Lafarge SA has also indicated that it would consider approaching the International Trade Administration Commission of SA (Itac) to protect the local market from cheap imports.

Cement from countries like Vietnam and Pakistan had claimed 6% of SA’s market by the end of last year, giving established producers such as PPC and Lafarge something to worry about in an environment of already low demand.

Imports mostly affect KwaZulu Natal because the biggest volume comes through Durban. The ports of Port Elizabeth and Cape Town also receive small amounts of imports, but not enough to affect sales in those regions.

Though complaints from local manufacturers have increased substantially, there is speculation that they are driven by the threat that imports will expose the market dominance of local players.

In the lead-up to the 2010 soccer World Cup, when cement demand soared, local manufacturers imported cement from the same manufacturers they now accuse of flouting local standards.

With the dramatic drop in cement demand after 2010, that relationship has soured.

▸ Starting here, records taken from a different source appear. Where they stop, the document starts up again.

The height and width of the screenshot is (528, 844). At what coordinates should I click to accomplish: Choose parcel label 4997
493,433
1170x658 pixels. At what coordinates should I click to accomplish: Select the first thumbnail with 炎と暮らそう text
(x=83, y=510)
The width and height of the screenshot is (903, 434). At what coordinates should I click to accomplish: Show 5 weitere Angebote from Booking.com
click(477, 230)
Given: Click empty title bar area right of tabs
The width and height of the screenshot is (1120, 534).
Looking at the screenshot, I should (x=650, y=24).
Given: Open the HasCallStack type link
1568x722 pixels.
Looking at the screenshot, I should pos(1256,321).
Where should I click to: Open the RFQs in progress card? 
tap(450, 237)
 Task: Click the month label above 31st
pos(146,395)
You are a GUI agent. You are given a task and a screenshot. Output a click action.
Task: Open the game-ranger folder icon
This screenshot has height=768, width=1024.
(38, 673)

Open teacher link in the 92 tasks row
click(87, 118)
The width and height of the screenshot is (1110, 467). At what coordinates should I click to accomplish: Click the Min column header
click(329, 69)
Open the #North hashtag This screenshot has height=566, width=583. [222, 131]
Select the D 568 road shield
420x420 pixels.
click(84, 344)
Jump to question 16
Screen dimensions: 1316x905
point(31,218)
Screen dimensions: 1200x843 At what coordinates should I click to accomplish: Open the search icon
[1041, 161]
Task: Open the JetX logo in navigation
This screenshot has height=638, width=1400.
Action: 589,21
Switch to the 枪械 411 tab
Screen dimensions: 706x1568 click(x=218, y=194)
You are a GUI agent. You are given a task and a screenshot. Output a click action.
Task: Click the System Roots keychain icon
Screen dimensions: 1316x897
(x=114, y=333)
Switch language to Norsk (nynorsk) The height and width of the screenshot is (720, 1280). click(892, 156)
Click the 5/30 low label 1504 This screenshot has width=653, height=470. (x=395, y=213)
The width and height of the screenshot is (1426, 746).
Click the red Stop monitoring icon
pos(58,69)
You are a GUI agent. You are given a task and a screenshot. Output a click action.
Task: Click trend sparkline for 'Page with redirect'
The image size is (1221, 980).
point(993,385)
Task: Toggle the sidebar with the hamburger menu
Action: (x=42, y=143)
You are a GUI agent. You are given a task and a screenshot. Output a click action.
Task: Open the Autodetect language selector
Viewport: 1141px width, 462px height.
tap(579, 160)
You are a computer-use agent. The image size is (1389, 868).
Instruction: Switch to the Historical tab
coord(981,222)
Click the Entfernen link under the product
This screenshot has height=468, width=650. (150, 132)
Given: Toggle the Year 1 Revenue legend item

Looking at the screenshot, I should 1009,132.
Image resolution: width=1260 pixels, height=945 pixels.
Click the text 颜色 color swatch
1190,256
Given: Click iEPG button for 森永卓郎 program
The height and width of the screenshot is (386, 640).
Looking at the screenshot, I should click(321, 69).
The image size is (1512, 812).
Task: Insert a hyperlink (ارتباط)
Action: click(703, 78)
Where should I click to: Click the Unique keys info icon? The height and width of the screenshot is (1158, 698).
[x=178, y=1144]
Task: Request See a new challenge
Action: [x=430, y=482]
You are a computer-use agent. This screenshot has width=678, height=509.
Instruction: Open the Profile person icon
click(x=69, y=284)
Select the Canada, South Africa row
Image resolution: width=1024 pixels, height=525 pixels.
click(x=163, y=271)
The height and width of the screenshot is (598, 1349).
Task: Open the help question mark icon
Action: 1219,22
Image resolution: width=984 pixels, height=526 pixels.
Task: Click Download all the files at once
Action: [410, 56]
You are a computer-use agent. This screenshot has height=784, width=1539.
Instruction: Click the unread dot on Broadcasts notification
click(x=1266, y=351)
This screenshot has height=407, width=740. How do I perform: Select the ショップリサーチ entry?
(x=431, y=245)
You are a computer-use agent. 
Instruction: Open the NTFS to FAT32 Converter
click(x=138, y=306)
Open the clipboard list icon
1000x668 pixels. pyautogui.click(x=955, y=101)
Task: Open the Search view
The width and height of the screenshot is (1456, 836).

In a court case in 2011, importers of Pakistan’s Lucky Cement accused local manufacturers of bringing applications to the regulator to protect their monopoly of the SA market.

Last year, an investigation into Lucky Cement found no evidence of noncompliance regarding quality. But it did find bags that were considered to be underweight, which the regulator says has been corrected.

Gordhan believes the regulator has capacity problems. If it has not assessed the quality of PPC’s cement, he is sceptical of its ability to evaluate the quality of cement that is imported. He says it is in no position to test all imported products.

Says NRCS legal metrology executive Jaco Marneweck: “We recognise the seriousness of this situation. We respond to each complaint we receive and will continue to follow up on all cases of noncompliance.”

Legal metrology is one of the two divisions of the regulator that conduct cement inspections. The chemicals, mechanical & materials division (CMM) is the other; it conducted 157 inspections between August and December 2012. These include proactive investigations by the division, as well as those initiated when a complaint is filed.

CMM acting inspection manager Rhoda Mbukwane says about five cases of noncompliance were uncovered. These are under further investigation.

In one case, a complaint was lodged about the quality of two brands of cement imported from Vietnam. The case is awaiting a final test report, but the cement was confiscated based on evidence of a breach.

The CMM also uncovered a case of noncompliant cement that entered SA through Port Elizabeth. Mbukwane says they are awaiting final test results.

Local manufacturers have also been found to be at fault. Last year the regulator sanctioned a KZN-based producer for not complying with its labelling requirements.

Marneweck says his division conducted 26 proactive investigations at the PE and Cape Town ports. Other investigations were launched in reaction to complaints.

One batch of cement imported from India was found to be underweight, and Marneweck says the importer was prevented from selling the batch until the bags were refilled and retested. Another batch from Pakistan was treated similarly.

The NRCS will apply the same rules to everyone, meaning locally produced cement as well as imported cement, says Marneweck. Last year it declared cement to be a “high-risk” product, giving it the ability to station its inspectors at ports.

It has also worked with the SA Revenue Service to strengthen its enforcement at the Durban port.

CMM inspector Tshilidzi Mudau says importers and local manufacturers have to conform to the same set of standards. The cement is tested for its strength on the second and the 28th day after it has set. It is also tested for its initial setting time, the extent to which it expands, and its chemical make-up. Full investigations can take up to 50 days to finalise.

Despite the concern of established firms, newcomer Sephaku Cement, which will begin producing at the end of the year, is less pessimistic. CEO Pieter Fourie believes the inland region, where Sephaku’s first plant is being built, offers good competition. Sephaku won’t be as exposed to imports, he says.

He says imports are not sustainable over the long term. Exchange rates and shipping rates (which are currently low) are volatile. In addition, domestic demand in and around the country of origin will determine the future availability of imports.

However, Fourie says there is a case to be made about the dumping of cement at low prices.

There are other concerns. Mbukwane says she is aware of a case where cement was brought into the country labelled as flour. But the regulator does not believe the incidence of this is high. In most cases, she says, illegal imports will be intercepted by Sars.